Le Dr Pannetier recommande et pratique ce qu’il nomme une prise en charge raisonnée.


 Il écoute le patient, connaît et évalue le retentissement des acouphènes sur sa vie ;
 Il soigne les symptômes associés ; insomnie, dépression… a évoqué le rôle de béquille de certains médicaments comme le clonazépam qui diminue l’excitabilité des terminaisons nerveuses mais ne doit être utilisé que temporairement.
 Il insiste sur l’importance de l’appareillage auditif dans la prise en charge, l’acouphène étant dans la grande majorité des cas lié à la perte auditive. Il en explique le principe d’action de manière très imagée, comparant l’acouphène à la dose de pastis dans le verre. Si le verre est plein d’eau (audition normale), le pastis (acouphène) est dilué et l’acouphène faiblement entendu ; si le verre reçoit peu d’eau (perte auditive), le pastis sera fort, il en sera de même de l’acouphène.
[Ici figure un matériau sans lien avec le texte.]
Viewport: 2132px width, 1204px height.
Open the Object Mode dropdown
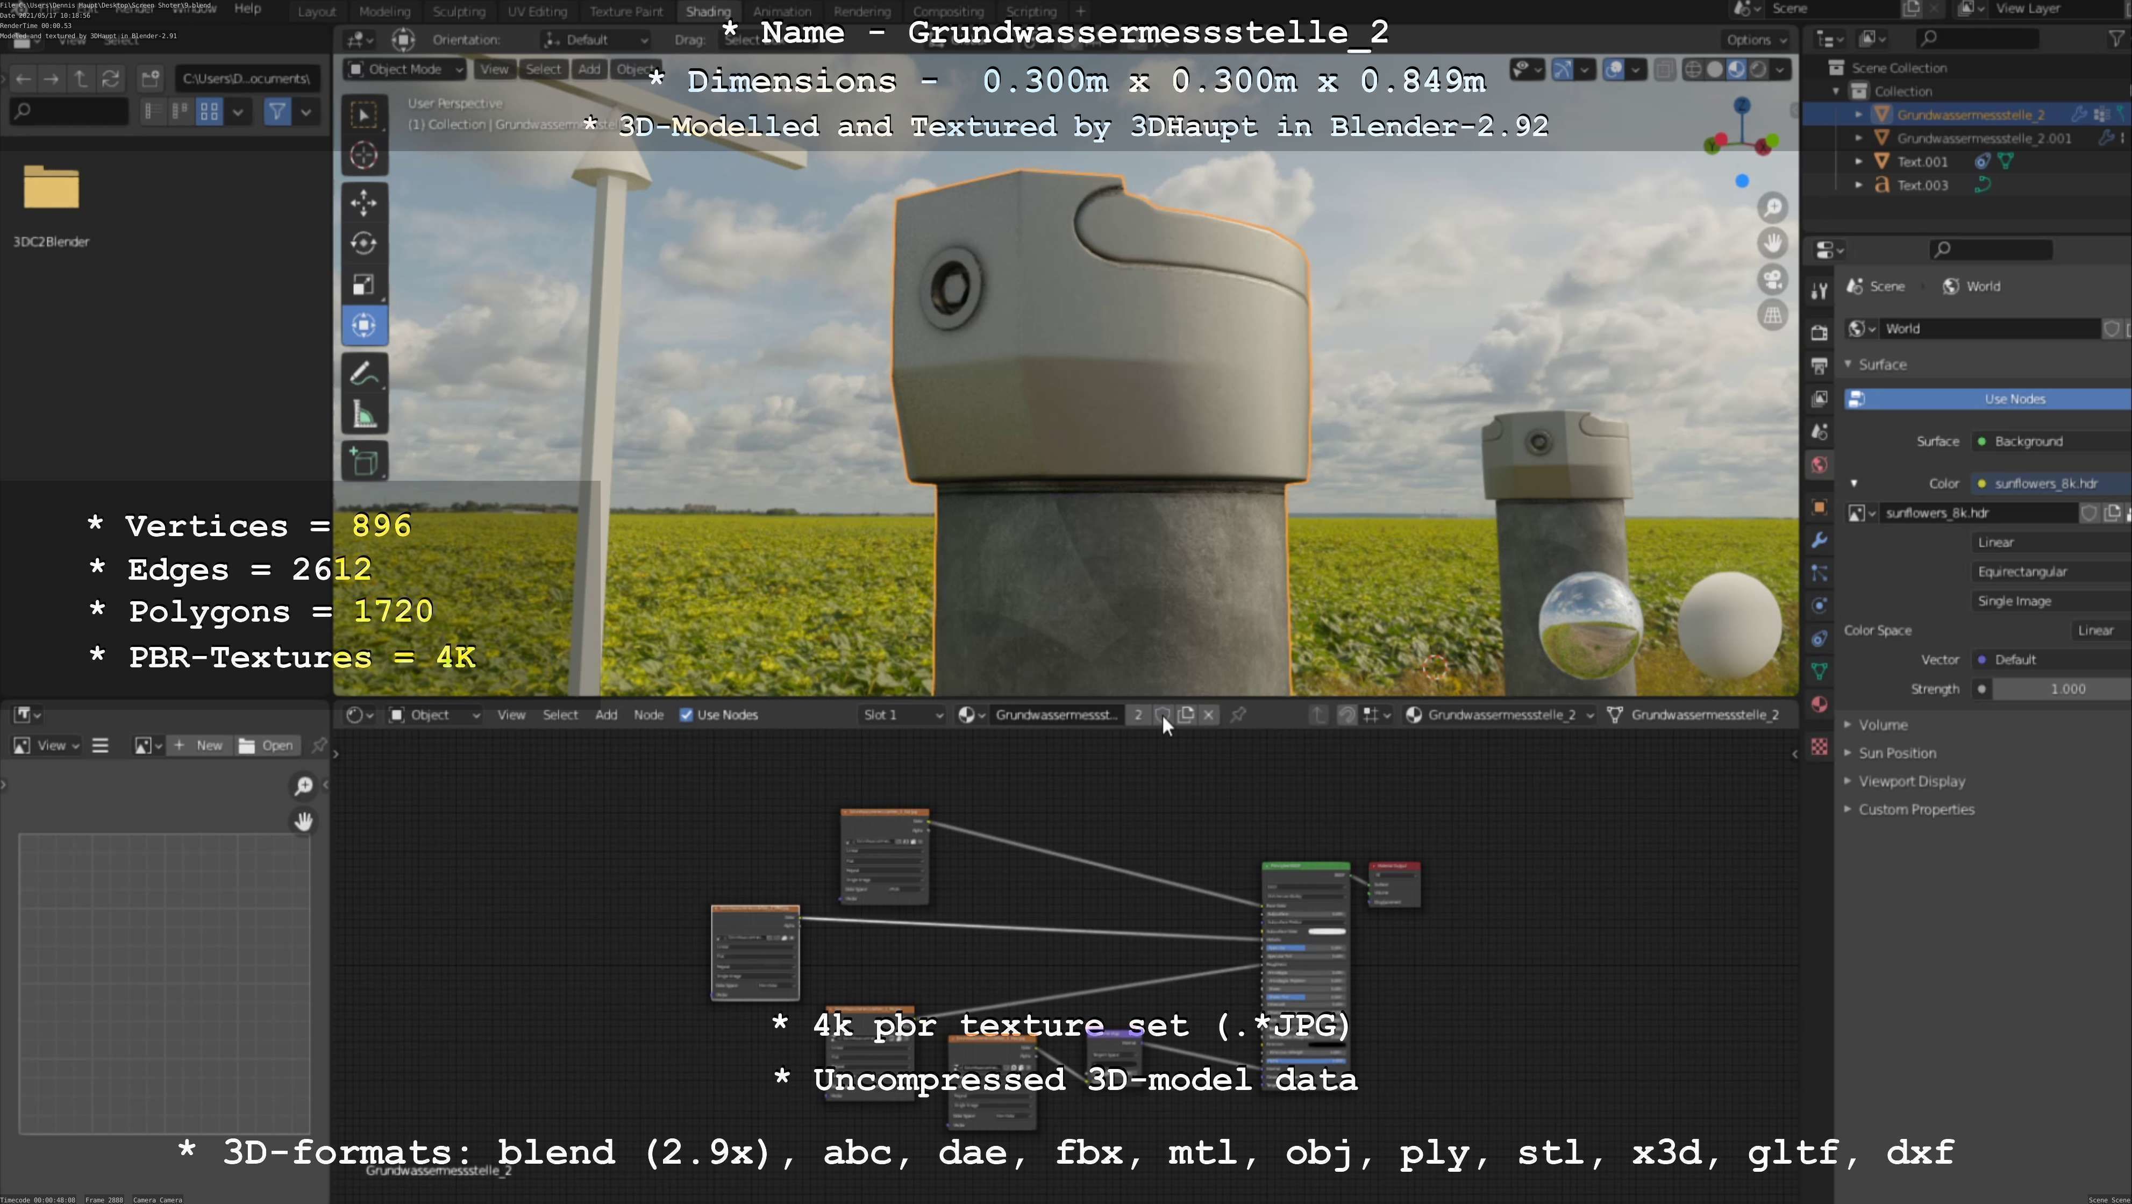405,70
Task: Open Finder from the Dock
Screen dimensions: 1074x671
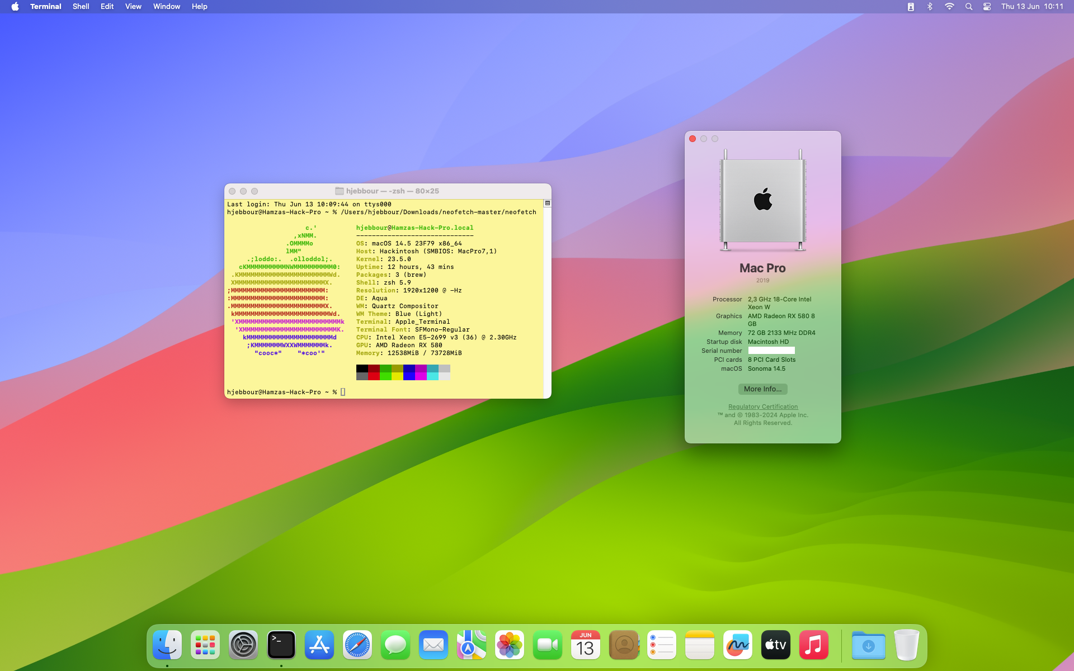Action: (x=167, y=645)
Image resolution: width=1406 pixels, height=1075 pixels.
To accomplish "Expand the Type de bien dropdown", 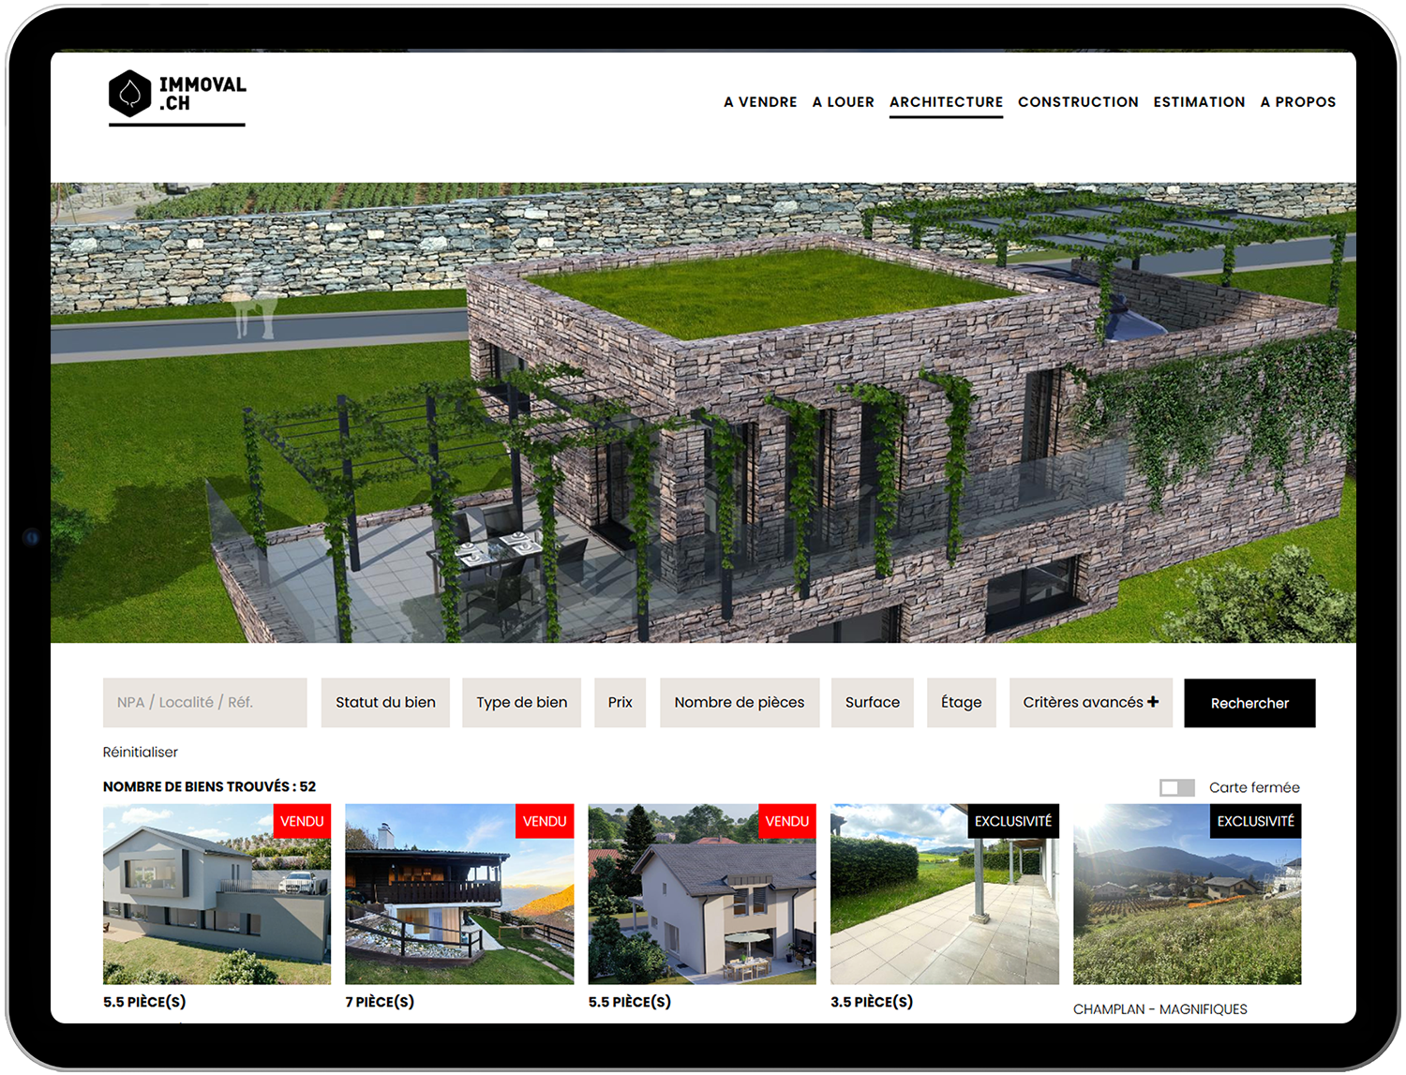I will pos(521,703).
Il compare aussi l’acouphène à un rocher dans la mer pour expliquer l’efficacité des générateurs de bruit. À marée basse (peu de bruit) le rocher (acouphène) est bien visible tandis qu’à marée haute (bruit environnant) le rocher sera invisible.
 Le but de la prise en charge est l’habituation au symptôme. Plusieurs méthodes peuvent permettre de l’atteindre : les Thérapies Cognitives et Comportementales, les Générateurs de Bruit Blanc, l’apprentissage de l’autohypnose qui permet d’accéder à un état de conscience particulier entre vigilance et sommeil. C’est la méthode de prédilection utilisée à l’hôpital Charles Nicolle où une étude a montré qu’environ 2/3 (73 %) des patients tout venants étaient améliorés après traitement par l’autohypnose (les acouphènes ont disparu chez 14 % des sujets, sont faiblement améliorés chez 33 % et fortement améliorés chez les 26 % restants).

Répondant à une question du public, l’orateur a déclaré que même lorsque l’habituation à l’acouphène est bien installée il est prudent de consulter un ORL tous les 2 ou 3 ans pour vérifier l’audition et son évolution.
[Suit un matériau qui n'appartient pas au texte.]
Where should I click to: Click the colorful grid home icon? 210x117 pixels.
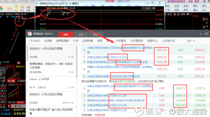pos(1,8)
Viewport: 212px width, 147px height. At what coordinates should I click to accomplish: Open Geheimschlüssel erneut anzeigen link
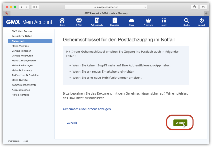87,109
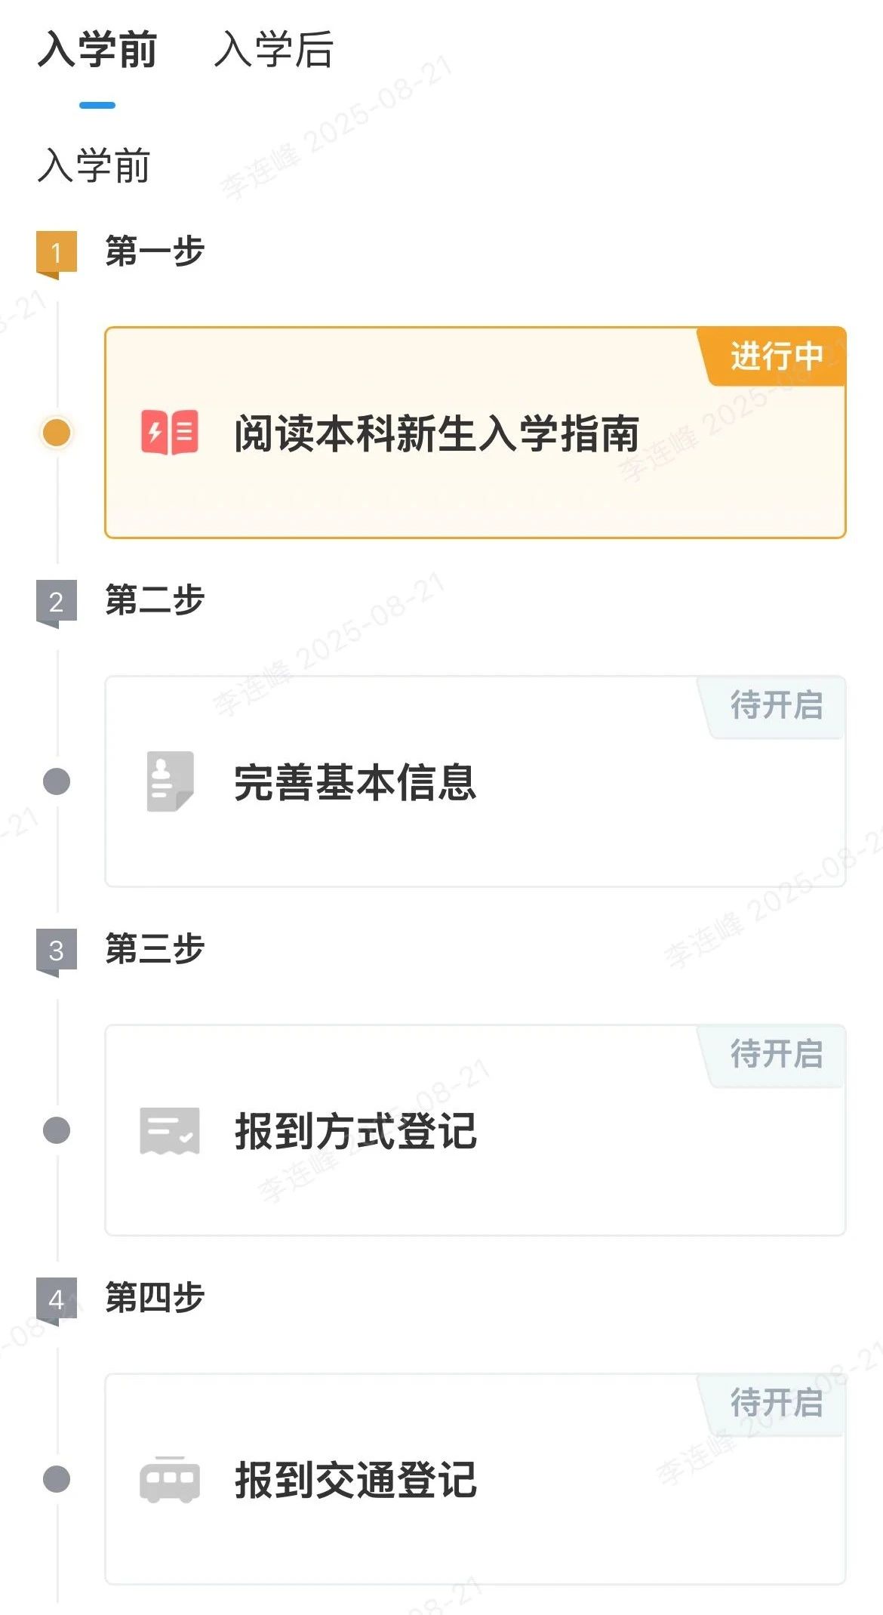Click the gray timeline dot beside 完善基本信息
The height and width of the screenshot is (1615, 883).
[x=57, y=781]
Enfin, le Dr Pannetier nous a présenté quelques perspectives d’avenir :

Médicamenteuses et génétiques : injections intratympaniques d’anti glutamate après traumatisme acoustique aigu, traitement par le Neramexane molécule inhibitrice des récepteurs NMDA fabriquée par les laboratoires MERZ actuellement en test de phase 3, perspectives génétiques comme l’injection de gènes permettant actuellement seulement chez le rongeur de régénérer des cellules ciliées à partir de cellules non différenciées.
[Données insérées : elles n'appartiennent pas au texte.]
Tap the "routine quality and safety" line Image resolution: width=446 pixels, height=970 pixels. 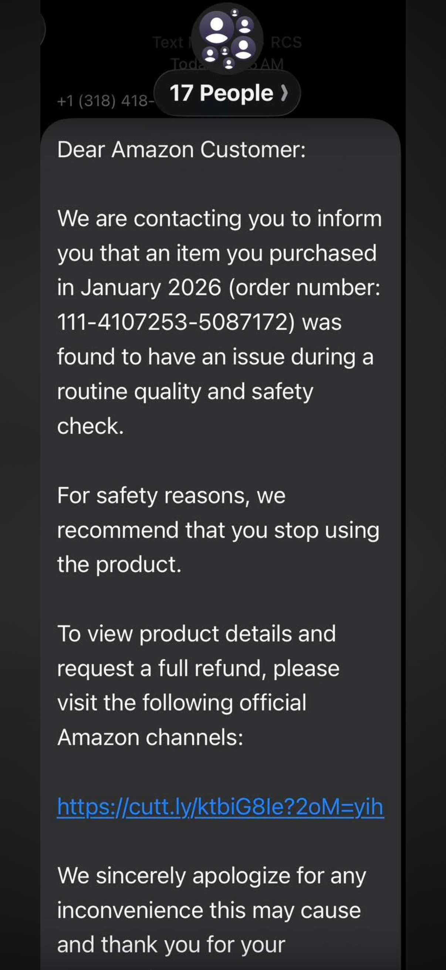click(185, 392)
Stimulations électriquespar les implants cochléaires en cas de surdité totale.

Stimulations magnétiques corticales : déjà utilisées par certaines équipes mais aux résultats inégaux.
Tout au long de la conférence, l’auditoire, profitant pleinement de l’occasion qui lui était offerte, a posé de très nombreuses questions au Dr Pannetier dont il a pu apprécier l’extrême compétence. Après des applaudissements nourris, chacun a regretté de ne pas pouvoir dans la région, consulter un médecin possédant une telle expertise et de telles qualités pédagogiques.